Fighting with My Family
"Spandex, family feuds, and the Norwich wrestling dream."
Professional wrestling is, by its very nature, a bizarre intersection of soap opera, gymnastics, and high-velocity trauma. It’s a world where grown men in neon trunks settle blood feuds over stolen hairspray. So, when I heard that Stephen Merchant—the tall, awkward genius behind the original The Office—was writing and directing a biopic about a WWE Diva from Norwich, my first thought was: Wait, the guy from Portal 2 made a wrestling movie?
I watched this for the first time on a rainy Tuesday while nursing a slightly burnt piece of sourdough toast, and honestly, the toast became an afterthought. Fighting with My Family is that rare breed of mid-budget cinema that we’re losing to the streaming abyss—a movie that knows exactly what it is, hits every emotional beat with the precision of a powerbomb, and manages to be genuinely funny without leaning on a laugh track.
From Norwich to the Big Time
The film follows the true story of Saraya Knight, better known to the world as Paige. Before she was a household name in the WWE, she was just a goth teenager in a house full of wrestlers. Her parents, played with chaotic, working-class perfection by Nick Frost and Lena Headey, run a small-time wrestling promotion in Norfolk.
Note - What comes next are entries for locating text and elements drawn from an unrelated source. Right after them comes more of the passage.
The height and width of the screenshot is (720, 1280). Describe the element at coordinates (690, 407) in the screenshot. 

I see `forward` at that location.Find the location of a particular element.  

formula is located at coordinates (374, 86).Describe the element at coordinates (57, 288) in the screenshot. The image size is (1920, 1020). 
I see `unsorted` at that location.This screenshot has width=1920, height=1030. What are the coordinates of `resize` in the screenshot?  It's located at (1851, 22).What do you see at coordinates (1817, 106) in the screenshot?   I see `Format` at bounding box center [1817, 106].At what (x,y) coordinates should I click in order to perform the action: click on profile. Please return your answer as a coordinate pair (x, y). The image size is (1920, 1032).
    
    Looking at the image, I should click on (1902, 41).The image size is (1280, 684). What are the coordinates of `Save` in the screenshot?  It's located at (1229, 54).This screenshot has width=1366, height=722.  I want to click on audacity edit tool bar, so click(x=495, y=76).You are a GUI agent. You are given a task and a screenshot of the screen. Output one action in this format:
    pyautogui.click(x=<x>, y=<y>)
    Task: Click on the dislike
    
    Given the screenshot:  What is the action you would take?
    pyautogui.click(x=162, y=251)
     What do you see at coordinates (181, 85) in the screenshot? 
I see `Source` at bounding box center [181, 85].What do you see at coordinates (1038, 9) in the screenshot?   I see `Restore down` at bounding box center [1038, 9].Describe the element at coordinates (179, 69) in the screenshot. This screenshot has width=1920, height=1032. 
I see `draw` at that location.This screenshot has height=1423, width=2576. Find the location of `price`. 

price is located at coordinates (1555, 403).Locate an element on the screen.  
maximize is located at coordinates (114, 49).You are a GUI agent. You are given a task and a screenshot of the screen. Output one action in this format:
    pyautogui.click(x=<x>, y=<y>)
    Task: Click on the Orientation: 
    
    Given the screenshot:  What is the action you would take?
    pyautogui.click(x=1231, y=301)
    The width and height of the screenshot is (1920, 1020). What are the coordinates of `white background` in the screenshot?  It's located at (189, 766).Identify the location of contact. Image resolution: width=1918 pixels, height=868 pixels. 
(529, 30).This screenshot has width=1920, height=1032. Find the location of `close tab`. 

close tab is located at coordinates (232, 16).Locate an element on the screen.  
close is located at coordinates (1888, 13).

When Paige and her brother Zak (Jack Lowden) get an invite to a WWE tryout, the stakes aren’t just about fame; they’re about the survival of the family business.
The clash of cultures here is where Stephen Merchant really shines. He captures the gray, damp, lovable grit of English life and slams it right against the blinding, orange-tan neon of Florida. There’s a scene where the Knight family has tea with Zak’s girlfriend’s middle-class parents, and it is a masterclass in weaponized social awkwardness. It feels like a sketch that didn't make it into Extras, and I mean that as the highest compliment.
The Rise of a Powerhouse
If this movie had been made five years later, it likely would have been a four-part Netflix docuseries that felt twice as long as it needed to be. Instead, we got a tight 108 minutes that served as the launching pad for Florence Pugh. Watching this now, it’s wild to see her before the MCU and Midsommar fame. She brings a grounded, slightly prickly vulnerability to Paige. She doesn't look like the "Divas" of the era, and the film leans into that. In our current era of "representation matters," Fighting with My Family reminds us that the fight for authenticity started with people just refusing to put on the blonde wig.
Then there’s Vince Vaughn. He plays Hutch, the recruiter/coach who has to break dreams for a living. It’s easily his best work in years. He’s doing a version of the cynical-yet-wise mentor, but he strips away the "fast-talking guy" persona to reveal something much more tired and real. He’s the one who tells Paige that being "different" is her only weapon, but he doesn't say it like a greeting card; he says it like a warning.
The Rock and the Reality
Let’s address the elephant in the room: Dwayne Johnson. He’s a producer on this, and he shows up for a few cameos as "The Rock." Usually, when Johnson appears in his own productions, it feels like a mandatory branding exercise. But here, his presence actually serves the story. He represents the impossible summit of the mountain Paige is trying to climb.
Behind the scenes, the story goes that Dwayne Johnson saw the original UK documentary about the Knights while filming Fast & Furious 6 in London. He was so moved by the family dynamic that he pushed to get this made. It’s a testament to the fact that even in an industry dominated by franchises and "intellectual property," a good, weird, human story can still find a champion. Interestingly, the final match in the film was actually shot at the Staples Center in front of a live Monday Night Raw audience. They had to film it in about an hour after the televised show went off the air, with Florence Pugh performing the moves herself.
What strikes me most about the film in a post-2020 context is how much it values the "theatrical" experience. It’s a crowd-pleaser. It’s designed to make you cheer at the screen. Vince Vaughn is essentially playing a PG-rated version of his Dodgeball character but with actual, palpable trauma behind his eyes, and it works because the film isn't afraid to be a little cheesy.
In an era where every comedy feels like it was written by a committee to be "content," Fighting with My Family feels like a handmade gift. It’s got that specific British "heart-on-its-sleeve" humor that reminds me of The Full Monty or Billy Elliot, just with more headbutts. It acknowledges the absurdity of its world while treating the people inside it with total respect.
Even if you don’t know a suplex from a sunset flip, you’ll find something to love here. It’s a movie about the crushing weight of being the one who "makes it" while the people you love stay behind. It’s funny, it’s loud, and it’s got a heart the size of a championship ring. If you’ve missed out on this one because you "don't like wrestling," do yourself a favor and get in the ring anyway.